#### EXERCISE DETAILS
Word for word, restate every record.
DATA TO EXAMINE START
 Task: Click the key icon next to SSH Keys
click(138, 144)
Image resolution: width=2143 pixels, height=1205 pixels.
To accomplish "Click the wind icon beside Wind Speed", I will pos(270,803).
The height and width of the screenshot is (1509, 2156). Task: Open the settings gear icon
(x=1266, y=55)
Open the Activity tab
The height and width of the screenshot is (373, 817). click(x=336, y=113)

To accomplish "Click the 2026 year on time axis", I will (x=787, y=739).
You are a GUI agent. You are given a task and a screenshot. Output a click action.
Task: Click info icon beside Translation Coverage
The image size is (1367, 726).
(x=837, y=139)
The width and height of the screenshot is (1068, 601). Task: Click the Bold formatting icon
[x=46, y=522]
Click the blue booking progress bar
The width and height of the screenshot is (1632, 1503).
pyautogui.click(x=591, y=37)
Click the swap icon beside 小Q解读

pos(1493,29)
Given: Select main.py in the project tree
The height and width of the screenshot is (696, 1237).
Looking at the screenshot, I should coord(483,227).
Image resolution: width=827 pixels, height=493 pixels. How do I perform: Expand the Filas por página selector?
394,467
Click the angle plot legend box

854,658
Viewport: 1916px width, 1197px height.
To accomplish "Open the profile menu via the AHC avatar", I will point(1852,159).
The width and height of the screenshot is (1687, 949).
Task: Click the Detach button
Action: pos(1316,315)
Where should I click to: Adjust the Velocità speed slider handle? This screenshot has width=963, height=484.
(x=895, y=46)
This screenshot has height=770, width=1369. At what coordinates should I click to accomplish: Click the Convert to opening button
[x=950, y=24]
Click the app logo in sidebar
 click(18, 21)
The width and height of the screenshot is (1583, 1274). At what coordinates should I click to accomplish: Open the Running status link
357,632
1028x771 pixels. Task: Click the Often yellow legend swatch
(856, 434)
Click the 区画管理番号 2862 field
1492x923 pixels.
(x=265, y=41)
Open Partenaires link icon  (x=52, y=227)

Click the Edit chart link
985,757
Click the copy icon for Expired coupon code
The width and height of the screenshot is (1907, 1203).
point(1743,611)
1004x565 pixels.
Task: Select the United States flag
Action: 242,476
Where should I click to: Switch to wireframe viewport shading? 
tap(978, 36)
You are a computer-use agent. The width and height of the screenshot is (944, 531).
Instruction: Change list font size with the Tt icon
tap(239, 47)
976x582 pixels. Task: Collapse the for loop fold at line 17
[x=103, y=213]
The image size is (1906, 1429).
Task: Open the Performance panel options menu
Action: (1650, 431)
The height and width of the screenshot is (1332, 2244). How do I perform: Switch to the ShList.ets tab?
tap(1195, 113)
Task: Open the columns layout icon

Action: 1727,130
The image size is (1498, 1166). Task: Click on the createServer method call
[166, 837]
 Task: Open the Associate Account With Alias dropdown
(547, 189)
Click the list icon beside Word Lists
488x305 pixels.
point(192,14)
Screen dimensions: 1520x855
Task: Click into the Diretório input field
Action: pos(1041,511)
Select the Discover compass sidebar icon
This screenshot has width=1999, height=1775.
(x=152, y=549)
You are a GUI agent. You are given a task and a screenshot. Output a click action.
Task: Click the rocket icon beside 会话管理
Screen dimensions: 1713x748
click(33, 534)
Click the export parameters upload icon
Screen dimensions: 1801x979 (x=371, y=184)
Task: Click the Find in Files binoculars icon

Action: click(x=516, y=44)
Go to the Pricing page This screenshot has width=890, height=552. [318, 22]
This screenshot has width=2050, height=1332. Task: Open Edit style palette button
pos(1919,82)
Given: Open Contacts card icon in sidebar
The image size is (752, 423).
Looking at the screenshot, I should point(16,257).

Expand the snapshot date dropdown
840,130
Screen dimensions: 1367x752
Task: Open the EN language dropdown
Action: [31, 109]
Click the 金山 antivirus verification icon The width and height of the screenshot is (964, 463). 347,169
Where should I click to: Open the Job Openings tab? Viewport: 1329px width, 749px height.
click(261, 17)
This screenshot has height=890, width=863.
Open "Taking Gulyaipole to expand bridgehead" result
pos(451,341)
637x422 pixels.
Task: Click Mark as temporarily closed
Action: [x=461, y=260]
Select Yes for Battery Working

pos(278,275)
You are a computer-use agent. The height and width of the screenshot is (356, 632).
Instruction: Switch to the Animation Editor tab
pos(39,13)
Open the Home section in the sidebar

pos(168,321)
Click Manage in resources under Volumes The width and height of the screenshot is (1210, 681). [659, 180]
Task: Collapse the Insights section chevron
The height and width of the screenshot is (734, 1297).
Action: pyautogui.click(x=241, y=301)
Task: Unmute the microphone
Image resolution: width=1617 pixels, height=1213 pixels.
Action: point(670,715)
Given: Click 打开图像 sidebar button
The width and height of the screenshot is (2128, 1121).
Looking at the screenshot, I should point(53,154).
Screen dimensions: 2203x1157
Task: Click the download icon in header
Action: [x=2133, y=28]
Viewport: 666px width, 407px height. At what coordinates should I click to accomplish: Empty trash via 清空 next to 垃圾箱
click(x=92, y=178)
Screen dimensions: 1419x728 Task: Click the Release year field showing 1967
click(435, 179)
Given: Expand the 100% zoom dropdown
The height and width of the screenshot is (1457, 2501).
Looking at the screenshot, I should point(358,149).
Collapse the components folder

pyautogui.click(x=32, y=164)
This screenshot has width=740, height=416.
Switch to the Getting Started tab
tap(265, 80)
DATA TO EXAMINE END
#### YOUR RESPONSE
 Task: Click the key icon next to SSH Keys
click(138, 144)
Image resolution: width=2143 pixels, height=1205 pixels.
To accomplish "Click the wind icon beside Wind Speed", I will pos(270,803).
The height and width of the screenshot is (1509, 2156). Task: Open the settings gear icon
(x=1266, y=55)
Open the Activity tab
The height and width of the screenshot is (373, 817). click(x=336, y=113)

To accomplish "Click the 2026 year on time axis", I will (x=787, y=739).
You are a GUI agent. You are given a task and a screenshot. Output a click action.
Task: Click info icon beside Translation Coverage
The image size is (1367, 726).
(x=837, y=139)
The width and height of the screenshot is (1068, 601). Task: Click the Bold formatting icon
[x=46, y=522]
Click the blue booking progress bar
The width and height of the screenshot is (1632, 1503).
pyautogui.click(x=591, y=37)
Click the swap icon beside 小Q解读

pos(1493,29)
Given: Select main.py in the project tree
The height and width of the screenshot is (696, 1237).
Looking at the screenshot, I should coord(483,227).
Image resolution: width=827 pixels, height=493 pixels. How do I perform: Expand the Filas por página selector?
394,467
Click the angle plot legend box

854,658
Viewport: 1916px width, 1197px height.
To accomplish "Open the profile menu via the AHC avatar", I will point(1852,159).
The width and height of the screenshot is (1687, 949).
Task: Click the Detach button
Action: pos(1316,315)
Where should I click to: Adjust the Velocità speed slider handle? This screenshot has width=963, height=484.
(x=895, y=46)
This screenshot has height=770, width=1369. At what coordinates should I click to accomplish: Click the Convert to opening button
[x=950, y=24]
Click the app logo in sidebar
 click(18, 21)
The width and height of the screenshot is (1583, 1274). At what coordinates should I click to accomplish: Open the Running status link
357,632
1028x771 pixels. Task: Click the Often yellow legend swatch
(856, 434)
Click the 区画管理番号 2862 field
1492x923 pixels.
(x=265, y=41)
Open Partenaires link icon  (x=52, y=227)

Click the Edit chart link
985,757
Click the copy icon for Expired coupon code
The width and height of the screenshot is (1907, 1203).
point(1743,611)
1004x565 pixels.
Task: Select the United States flag
Action: 242,476
Where should I click to: Switch to wireframe viewport shading? 
tap(978, 36)
You are a computer-use agent. The width and height of the screenshot is (944, 531).
Instruction: Change list font size with the Tt icon
tap(239, 47)
976x582 pixels. Task: Collapse the for loop fold at line 17
[x=103, y=213]
The image size is (1906, 1429).
Task: Open the Performance panel options menu
Action: (1650, 431)
The height and width of the screenshot is (1332, 2244). How do I perform: Switch to the ShList.ets tab?
tap(1195, 113)
Task: Open the columns layout icon

Action: 1727,130
The image size is (1498, 1166). Task: Click on the createServer method call
[166, 837]
 Task: Open the Associate Account With Alias dropdown
(547, 189)
Click the list icon beside Word Lists
488x305 pixels.
point(192,14)
Screen dimensions: 1520x855
Task: Click into the Diretório input field
Action: pos(1041,511)
Select the Discover compass sidebar icon
This screenshot has width=1999, height=1775.
(x=152, y=549)
You are a GUI agent. You are given a task and a screenshot. Output a click action.
Task: Click the rocket icon beside 会话管理
Screen dimensions: 1713x748
click(33, 534)
Click the export parameters upload icon
Screen dimensions: 1801x979 (x=371, y=184)
Task: Click the Find in Files binoculars icon

Action: click(x=516, y=44)
Go to the Pricing page This screenshot has width=890, height=552. [318, 22]
This screenshot has width=2050, height=1332. Task: Open Edit style palette button
pos(1919,82)
Given: Open Contacts card icon in sidebar
The image size is (752, 423).
Looking at the screenshot, I should point(16,257).

Expand the snapshot date dropdown
840,130
Screen dimensions: 1367x752
Task: Open the EN language dropdown
Action: [31, 109]
Click the 金山 antivirus verification icon The width and height of the screenshot is (964, 463). 347,169
Where should I click to: Open the Job Openings tab? Viewport: 1329px width, 749px height.
click(261, 17)
This screenshot has height=890, width=863.
Open "Taking Gulyaipole to expand bridgehead" result
pos(451,341)
637x422 pixels.
Task: Click Mark as temporarily closed
Action: [x=461, y=260]
Select Yes for Battery Working

pos(278,275)
You are a computer-use agent. The height and width of the screenshot is (356, 632).
Instruction: Switch to the Animation Editor tab
pos(39,13)
Open the Home section in the sidebar

pos(168,321)
Click Manage in resources under Volumes The width and height of the screenshot is (1210, 681). [659, 180]
Task: Collapse the Insights section chevron
The height and width of the screenshot is (734, 1297).
Action: pyautogui.click(x=241, y=301)
Task: Unmute the microphone
Image resolution: width=1617 pixels, height=1213 pixels.
Action: point(670,715)
Given: Click 打开图像 sidebar button
The width and height of the screenshot is (2128, 1121).
Looking at the screenshot, I should point(53,154).
Screen dimensions: 2203x1157
Task: Click the download icon in header
Action: [x=2133, y=28]
Viewport: 666px width, 407px height. At what coordinates should I click to accomplish: Empty trash via 清空 next to 垃圾箱
click(x=92, y=178)
Screen dimensions: 1419x728 Task: Click the Release year field showing 1967
click(435, 179)
Given: Expand the 100% zoom dropdown
The height and width of the screenshot is (1457, 2501).
Looking at the screenshot, I should point(358,149).
Collapse the components folder

pyautogui.click(x=32, y=164)
This screenshot has width=740, height=416.
Switch to the Getting Started tab
tap(265, 80)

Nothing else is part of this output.